COVID-19

Greenport’s Class of 2020 celebrates with parade through village, outdoor ceremony

As the parade of cars — most outfitted with yellow and purple balloons — made their way down Front Street, graduates smiled and waved at the supporters cheering them on.

Escorted by police, fire trucks and ambulances, Greenport High School’s Class of 2020 began their unique graduation ceremony Sunday morning with a parade through the village en route to the high school.

As schools across the state adjusted to accommodate ceremonies with social distancing and limited capacity, Greenport turned its 139th Commencement into an outdoor event that allowed all 57 graduates to experience the special moment of receiving a diploma surrounded by classmates and with parents looking on.

The parade led the cars toward Coach Dorrie Jackson Memorial Field, where the graduates circled the field in their vehicles before existing and walking toward the bleachers. Many of the parents then congregated on the field in front of the bleachers where the graduates sat spread out.

“This isn’t quite the way any of us dreamed graduation day going, but nonetheless, congratulations to the Class of 2020,” valedictorian Joseph McInnis said.

Superintendent David Gamberg, who officially retires Tuesday, expressed his thanks to the community, calling his last six years in the district “very special.”

“[Greenport] truly is a special place and will have a special place in my heart as a I retire,” he said.

Many of the speakers touched on recent events, from the coronavirus pandemic to the social justice movement sparked by the death of George Floyd in Minneapolis.

“Our grandparents and parents who graduated from high school led the way toward a better future,” Mr. Gamberg said. “I have no doubt that each of you will be part of the story of recovery and better times for our community and for our country.”

He spoke about how the community rallied together to try to make up for the moments and experiences that the Class of 2020 lost after schools closed in March. He said there have been moments of heartache, but also moments of “heartfelt goodness.”

He cited examples of giving to others, showing appreciation to first responders and acts of courage and generosity.”

Mr. Gamberg spoke out the simple things in life that matter most: “family, friends and good health.”

“I think many of us realize the importance of not taking anything for granted,” he said. “We have also come to realize the significance of taking good care of ourselves and each other in our daily lives.”

Joseph McInnis, who will attend Dartmouth College, spoke about the diversity at Greenport.

“In other parts of the country that lack this kind of diversity, it’s easy to turn people into stereotypes to be feared and marginalized,” he said. “Here, we’ve always been classmates, teammates and friends. Because of this, I believe we Greenport students have a special ability. … I believe it’s a profound sense of empathy that enables us to step inside other people’s shoes.”

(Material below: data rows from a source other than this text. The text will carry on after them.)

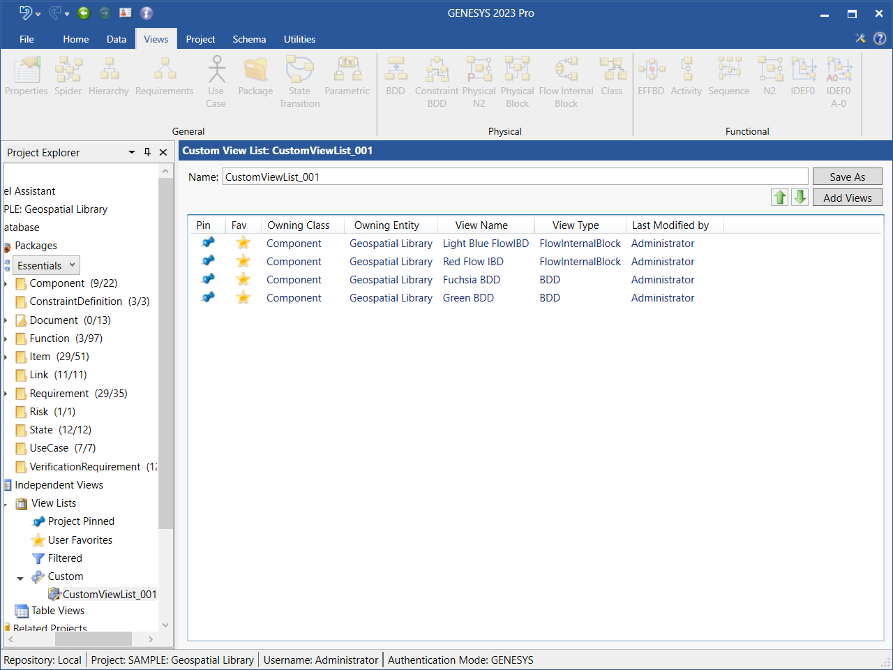Screen dimensions: 893x670
Task: Click the Add Views button
Action: click(x=847, y=198)
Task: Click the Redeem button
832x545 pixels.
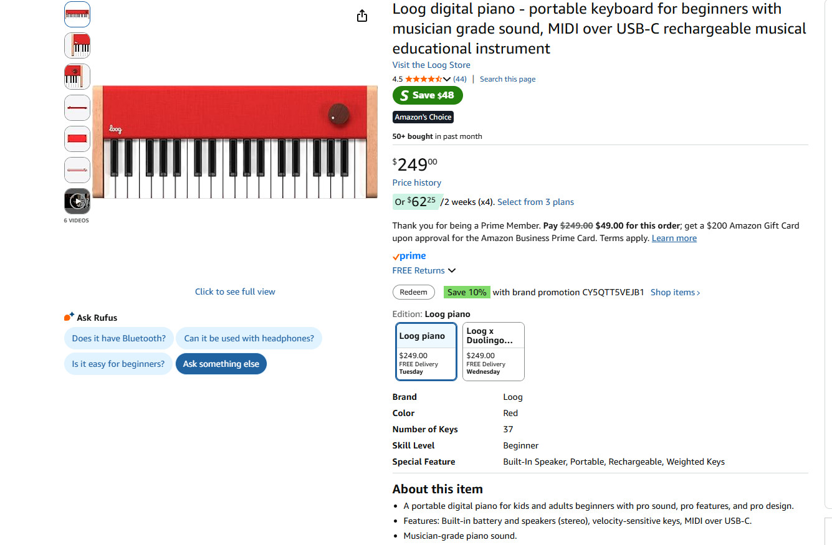Action: [413, 291]
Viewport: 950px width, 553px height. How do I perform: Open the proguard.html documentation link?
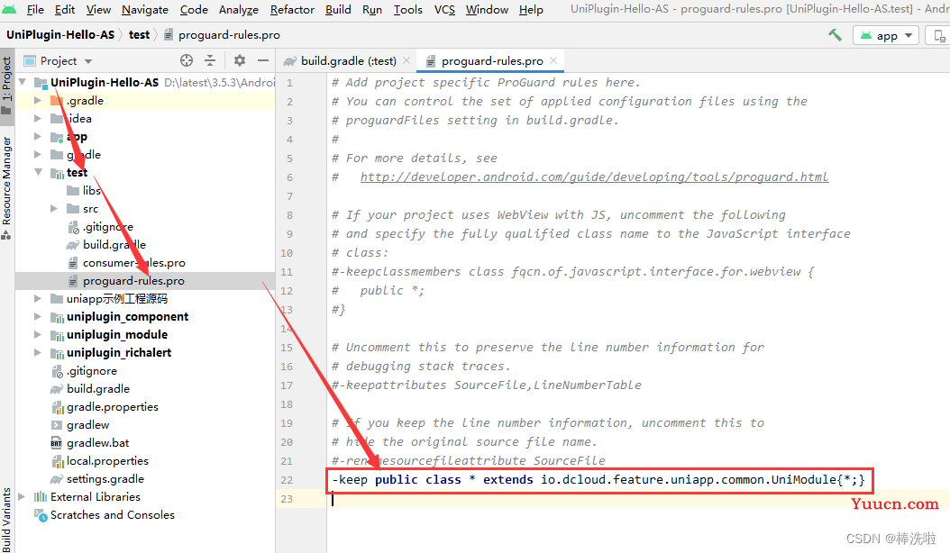click(594, 177)
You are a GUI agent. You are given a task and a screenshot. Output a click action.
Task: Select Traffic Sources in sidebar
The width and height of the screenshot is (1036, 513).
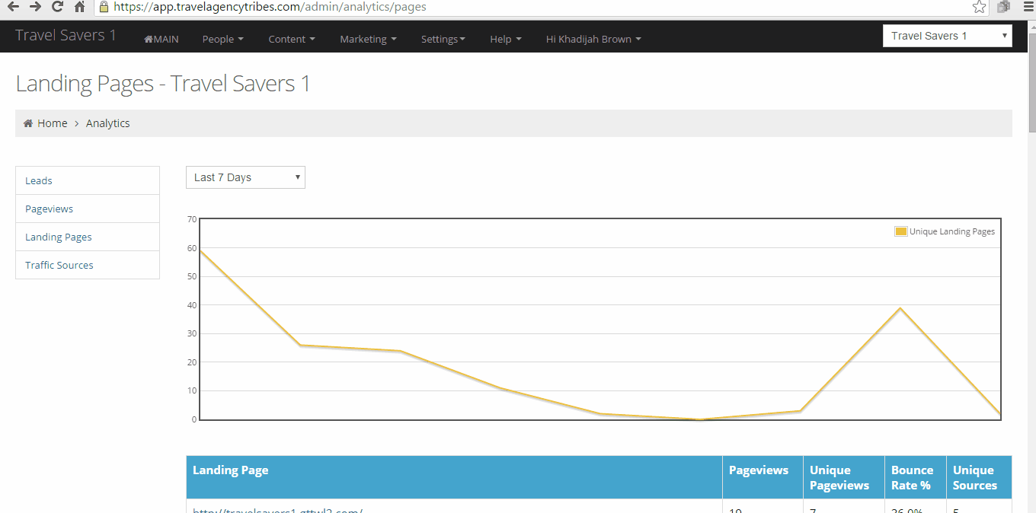[x=59, y=265]
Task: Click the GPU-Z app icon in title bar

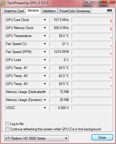Action: tap(3, 3)
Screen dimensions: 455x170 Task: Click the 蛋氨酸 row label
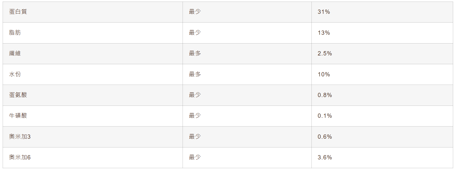tap(18, 95)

He also spoke about how the pandemic will lead to a new respect for science. He encouraged his fellow graduates to use their knowledge of science, their ability to think critically and research skills to stay safe during the pandemic and evaluate sources of information.

“Don’t let anyone try to tell you that what you’re seeing with your own eyes isn’t what you’re seeing,” he said. “Don’t let them try to confuse the facts by discrediting the scientists or other legitimate messengers of information simply because the truth is inconvenient to those who happen to be in power at the time.”

Salutatorian Emily Hughes, who will attend Suffolk County Community College, shared memories the graduates experienced together — and those they missed.

“We were also the best behaved class on the senior trip and prom,” she joked. “No problems. Not even a single person getting lost at Disney. And we most definitely mastered the art of senior skip day.”

Brandi Monique-Okesala, a Greenport Class of 2001 alumna, shared her journey to becoming an attorney and now assistant vice president of the insurance company AIG. She spoke about the obstacles she had to overcome in her life, both as a female and minority, and how people doubted she could be accepted into law school.

Any time she became discouraged during her journey, she thought of words her mother embedded in her: “Failure is never an option.”

“When you embark on your goals and dreams, you will face obstacles,” she told Greenport’s graduates. “Some of the obstacles may seem insurmountable. But do not let that discourage you.”